Pixel coordinate grounding data
▼▼▼

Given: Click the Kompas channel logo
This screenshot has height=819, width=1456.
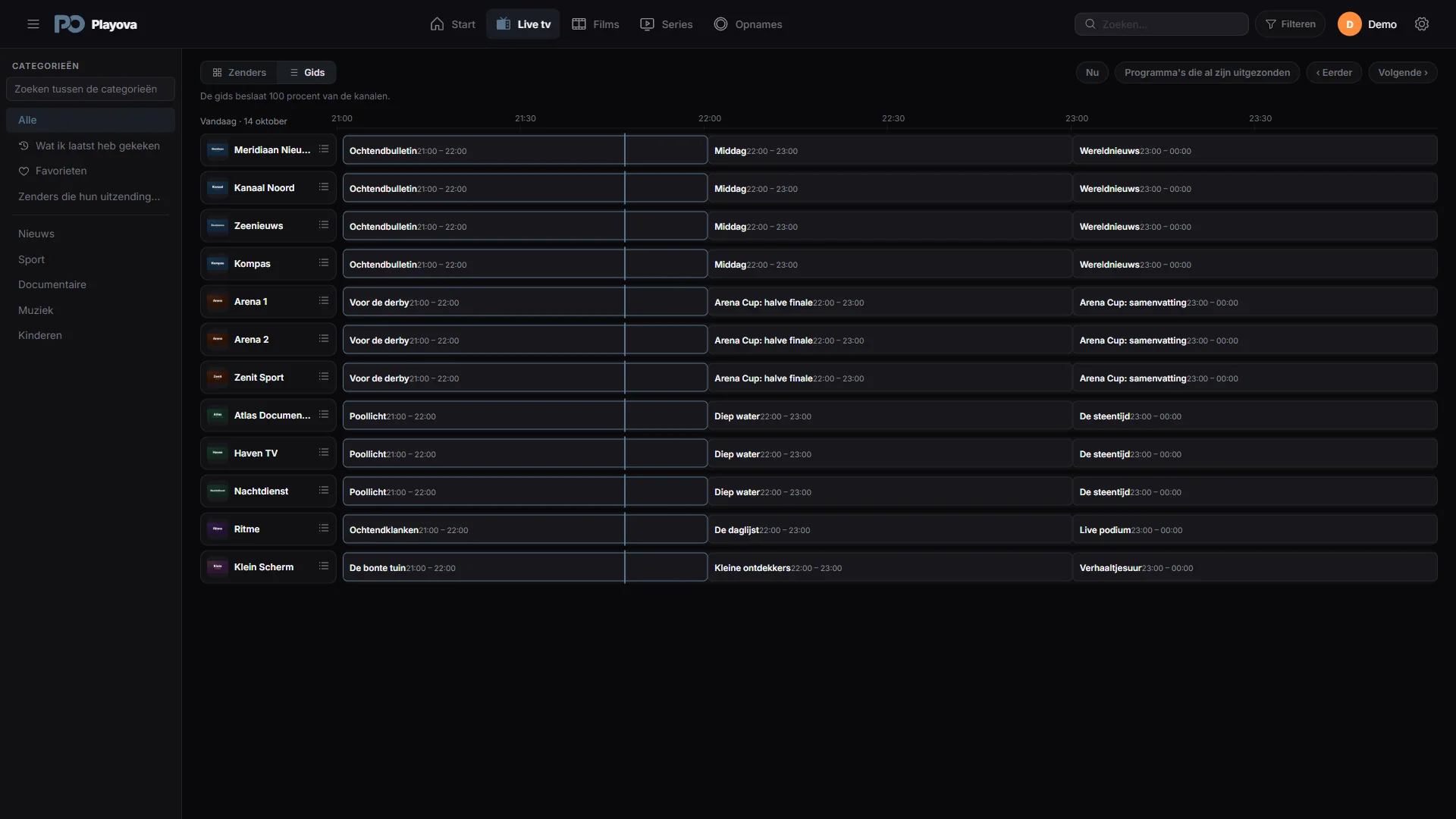Looking at the screenshot, I should point(218,264).
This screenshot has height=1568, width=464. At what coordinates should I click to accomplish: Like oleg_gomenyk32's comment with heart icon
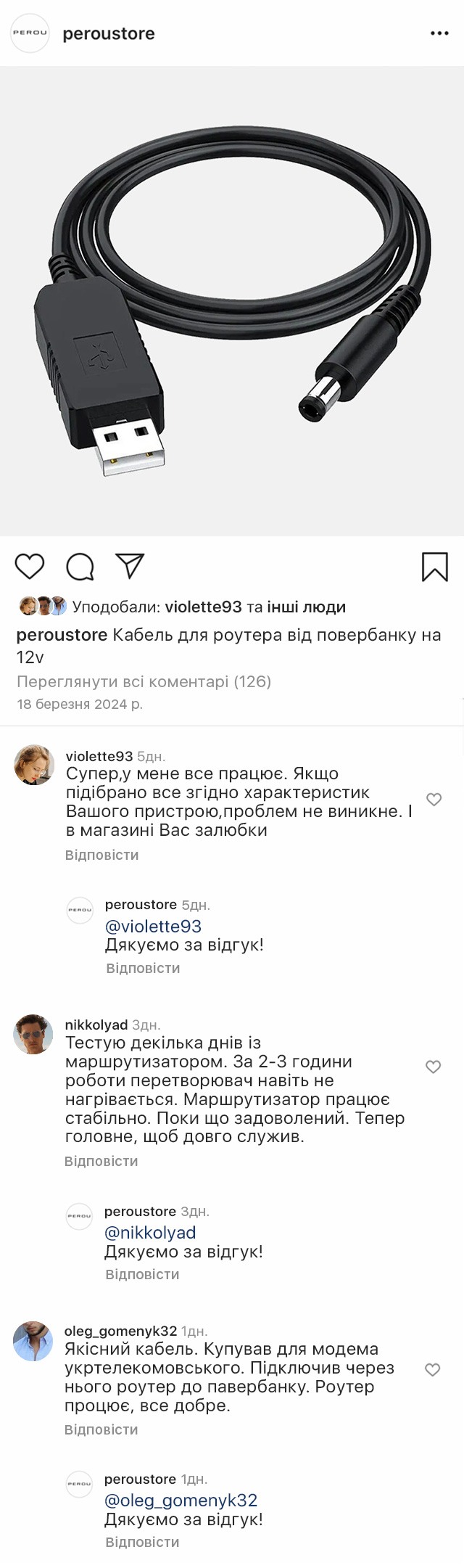tap(432, 1370)
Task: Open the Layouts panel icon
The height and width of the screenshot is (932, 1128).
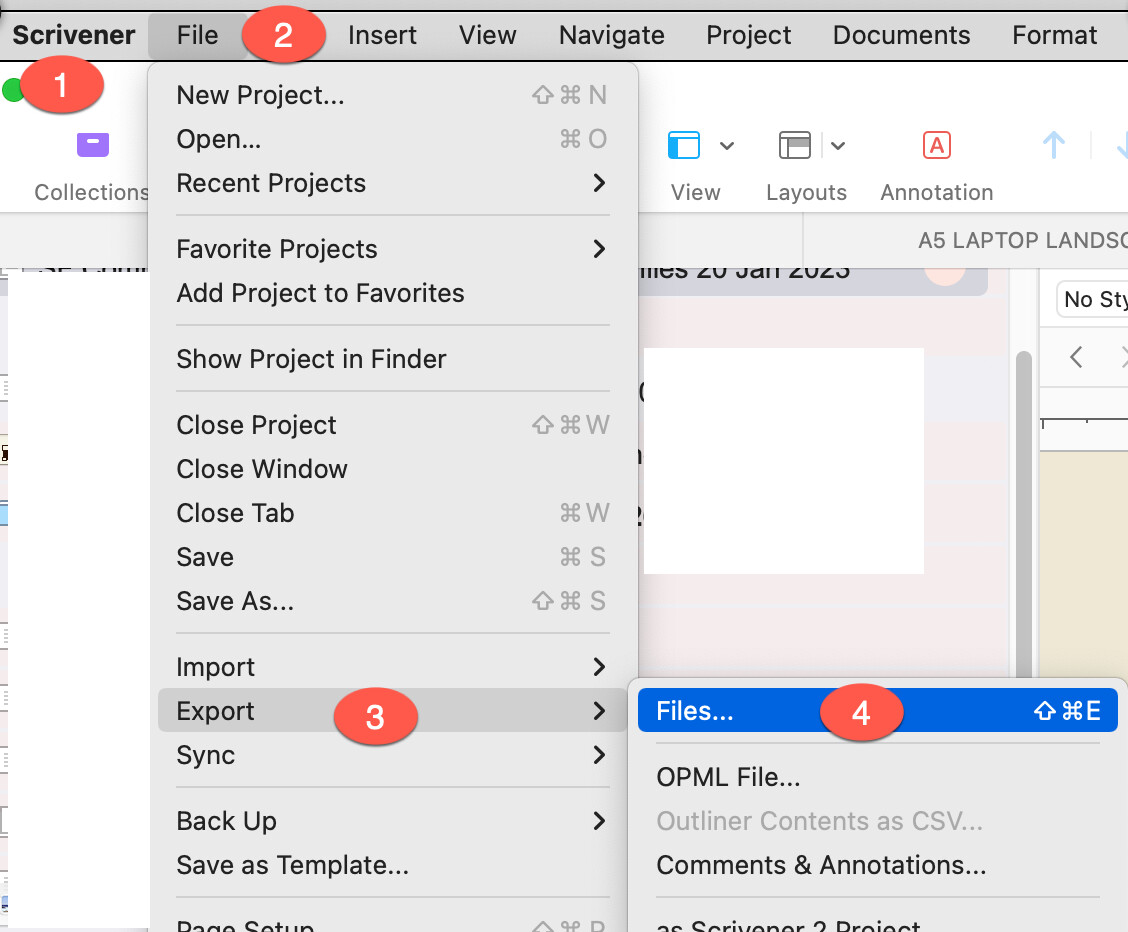Action: (795, 145)
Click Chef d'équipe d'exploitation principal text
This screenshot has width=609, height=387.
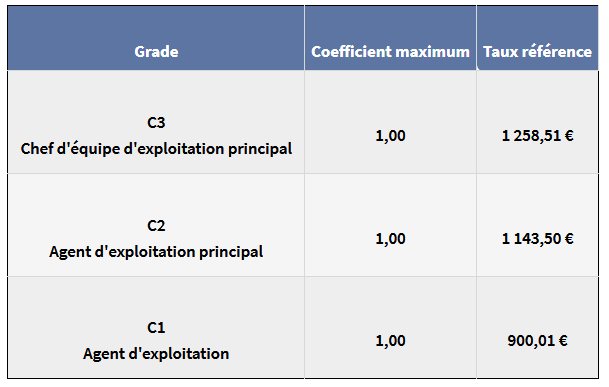tap(156, 149)
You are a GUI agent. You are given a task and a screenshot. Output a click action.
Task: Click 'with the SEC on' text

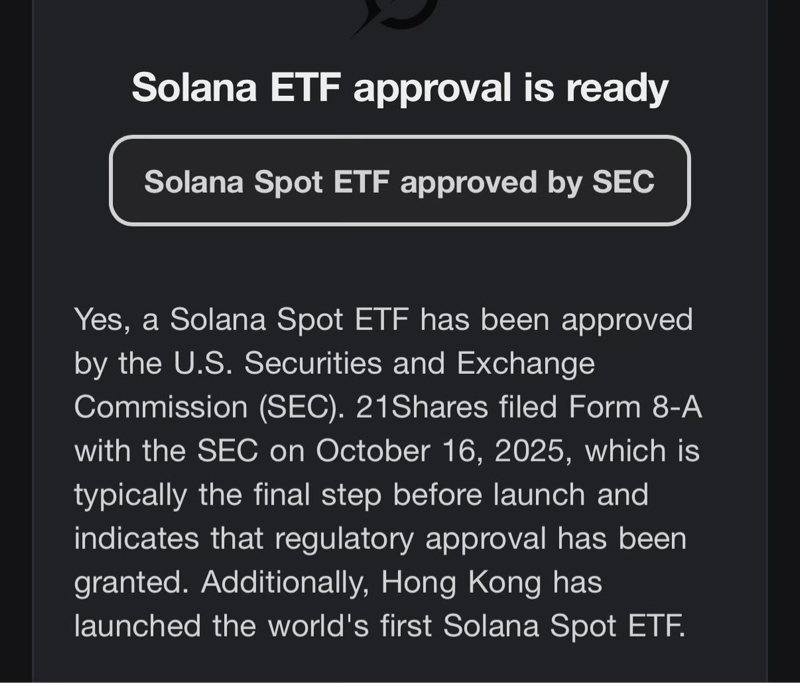tap(189, 450)
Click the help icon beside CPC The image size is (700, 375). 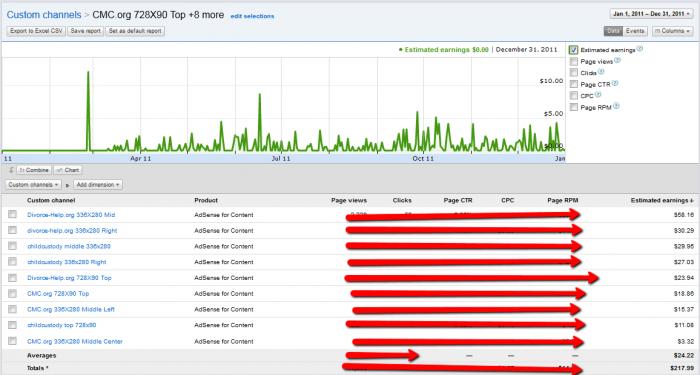click(x=598, y=95)
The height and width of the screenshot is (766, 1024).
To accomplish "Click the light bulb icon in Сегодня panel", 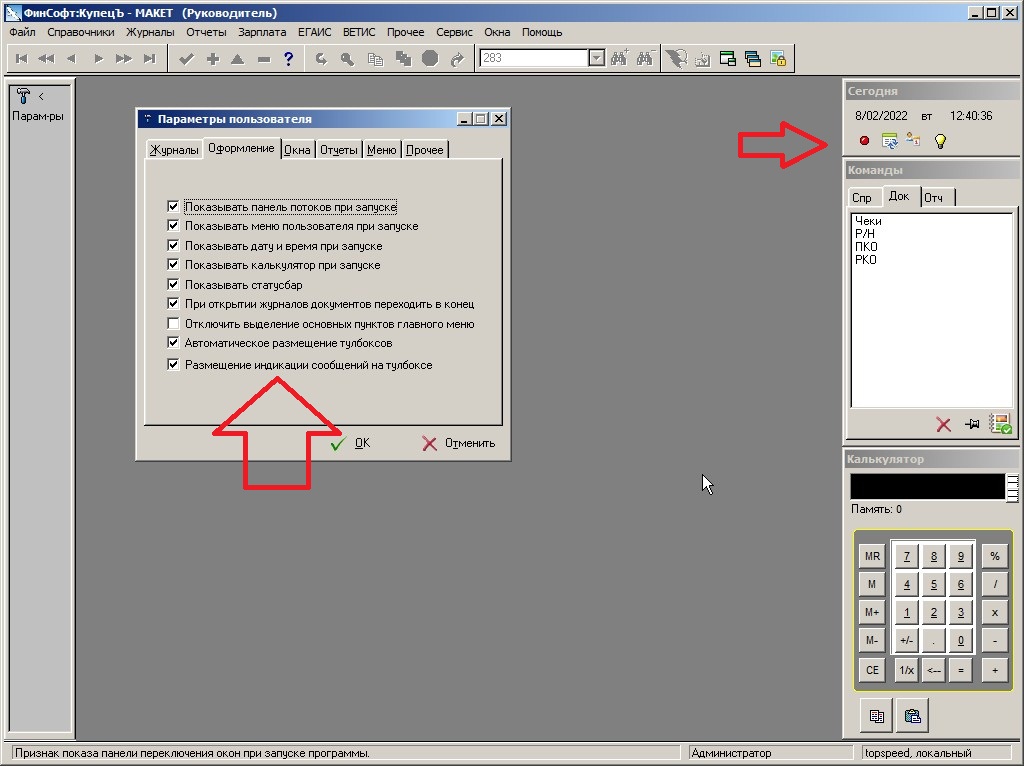I will (940, 141).
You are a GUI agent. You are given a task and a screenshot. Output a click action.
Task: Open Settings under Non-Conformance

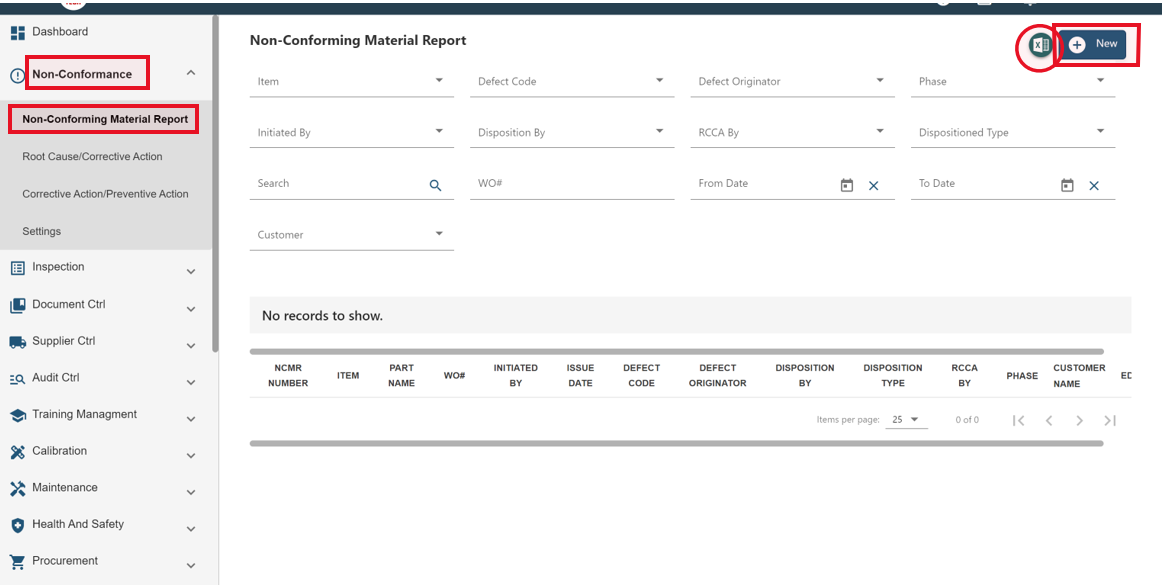tap(41, 231)
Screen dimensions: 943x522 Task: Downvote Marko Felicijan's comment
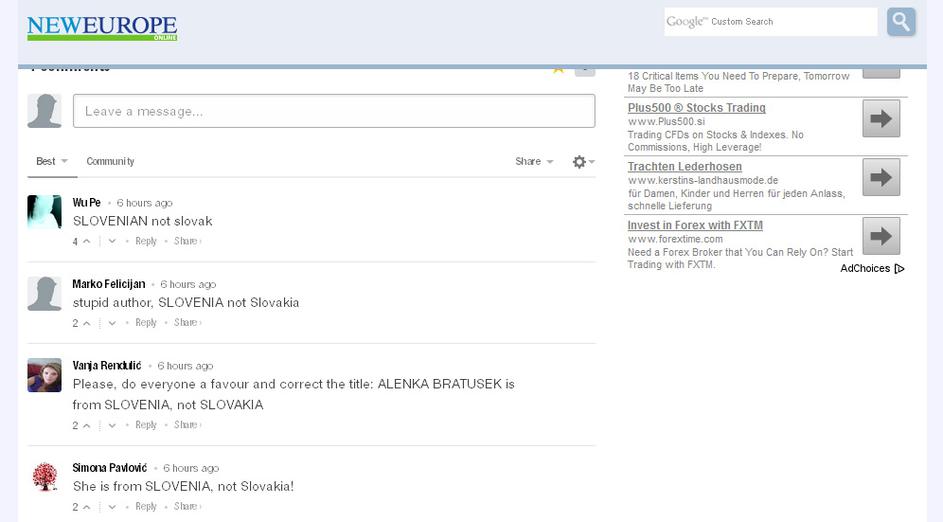tap(112, 323)
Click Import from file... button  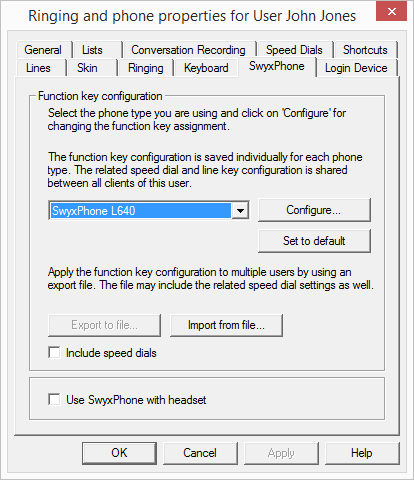[x=226, y=325]

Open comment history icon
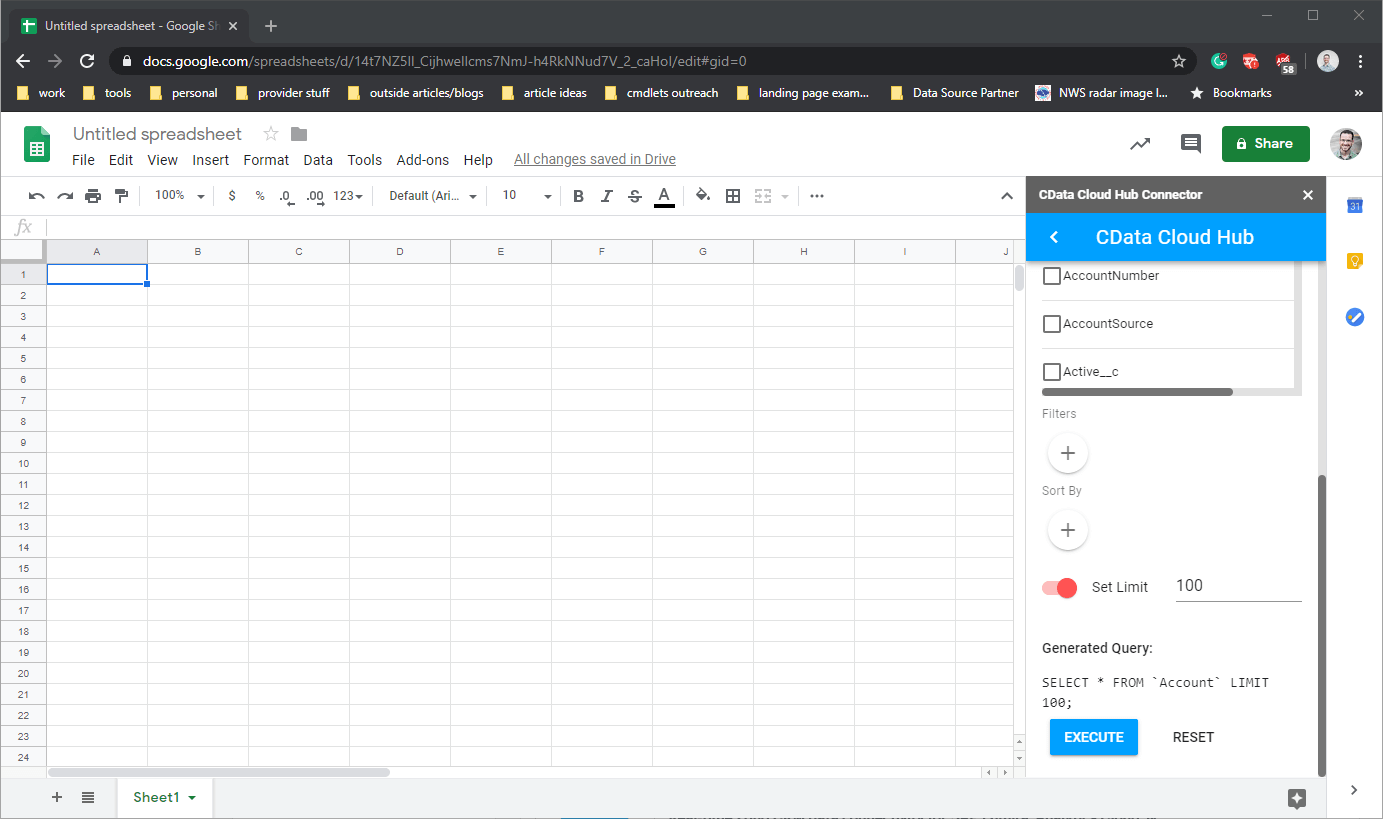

▲▲▲

Exercise objective =
All lines above starting at the one with "This screenshot has height=819, width=1456." and ending at the one with "Click Chef d'équipe", inclusive, are to be printed again exactly, with the pictures left out.

Result of the exercise =
This screenshot has height=819, width=1456.
Looking at the screenshot, I should point(218,264).
This screenshot has height=1568, width=464. At what coordinates should I click to accomplish: Like oleg_gomenyk32's comment with heart icon
tap(432, 1370)
Task: Open the Layouts panel icon
The height and width of the screenshot is (932, 1128).
Action: (795, 145)
Click Chef d'équipe d'exploitation principal text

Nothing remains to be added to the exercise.